Beyond these methodological considerations, a further gap concerns evaluation. Many battery life-prediction studies report only static regression metrics such as RMSE or R2, which summarize pointwise error but say little about whether the implied RUL trajectory from an early-life cycle-life estimate stays within practically relevant error bands over time. In PHM, RUL is often assessed through trajectory-oriented measures—Relative Accuracy (RA), Prognostic Horizon (PH), and α-λ—that quantify error-band agreement and temporal consistency [17,18]. These metrics remain less common in early-life battery benchmarks that primarily emphasize RMSE/R2 [36]. Accordingly, we predict total cycle life from initial cycles and additionally evaluate the implied RUL trajectory using PHM-style error-band metrics.
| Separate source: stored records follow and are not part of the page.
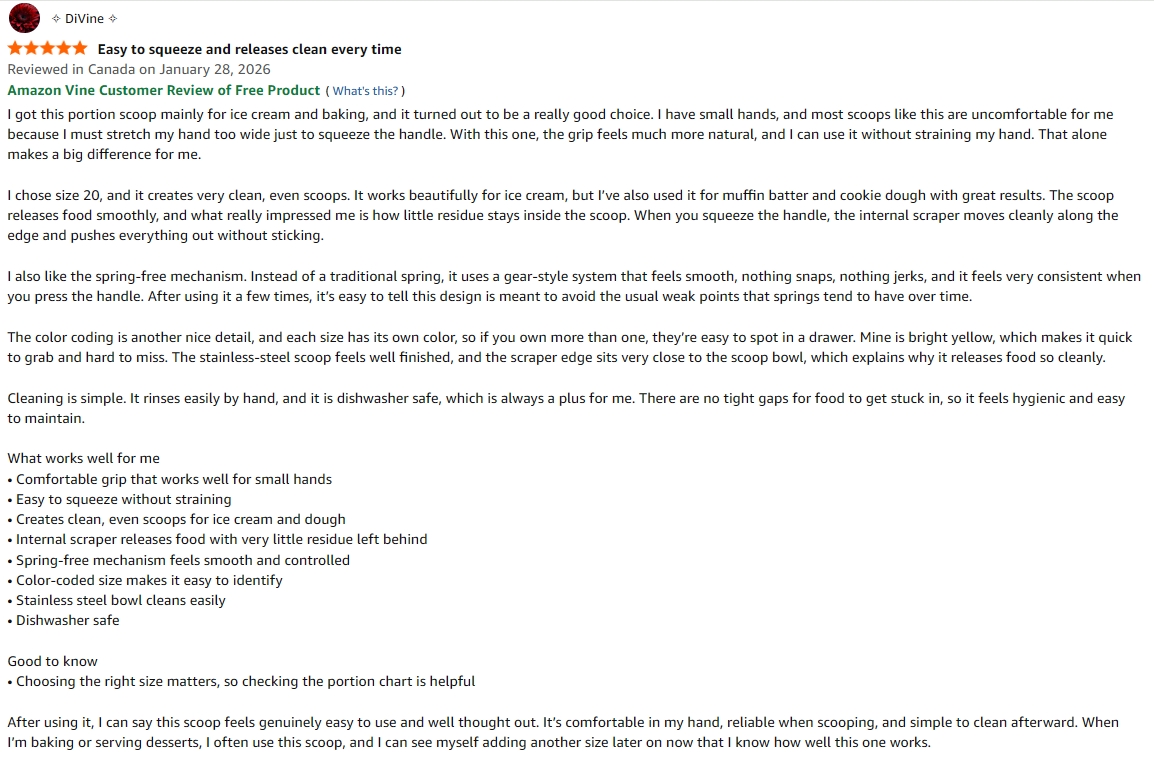Click the paragraph about the spring-free mechanism
1154x760 pixels.
[574, 286]
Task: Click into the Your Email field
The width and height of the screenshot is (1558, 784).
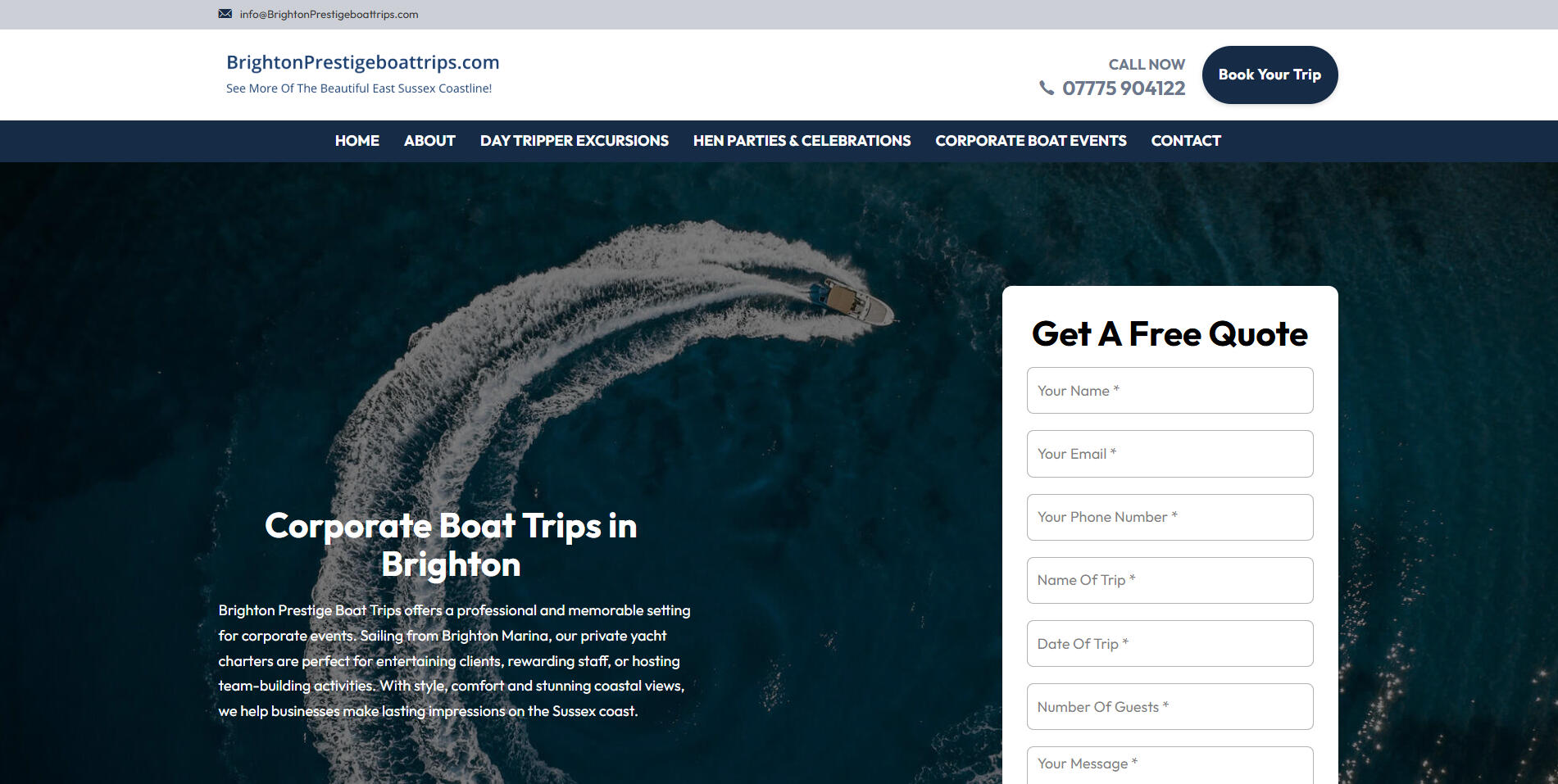Action: [x=1170, y=454]
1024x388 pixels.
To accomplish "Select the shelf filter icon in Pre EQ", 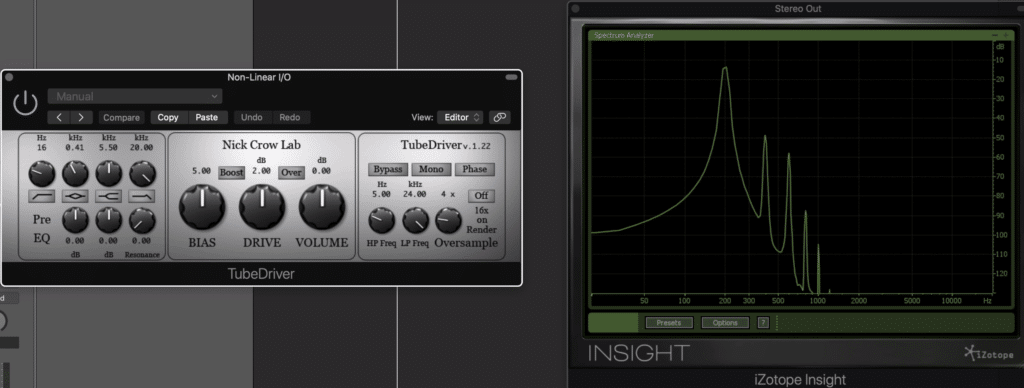I will [108, 197].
Motivated by these gaps, we propose a lightweight early-life prognostics framework that emphasizes explicit structural representation together with PHM-style evaluation under both in-domain and shifted-domain settings. We use a fixed feature-correlation graph as an external structural descriptor and express it through Laplacian Eigenmaps alongside physics-informed ΔQ indicators in a small-sample early-life setting.

Our framework combines three feature groups: ΔQ-based health indicators as a physics-informed channel [3], generic early-cycle statistical features, and graph-derived structural embeddings obtained through Laplacian Eigenmaps on a Pearson-correlation feature graph [19,20]. XGBoost [21] is used as the predictor because it remains robust and parameter-efficient for tabular data in small-sample regimes.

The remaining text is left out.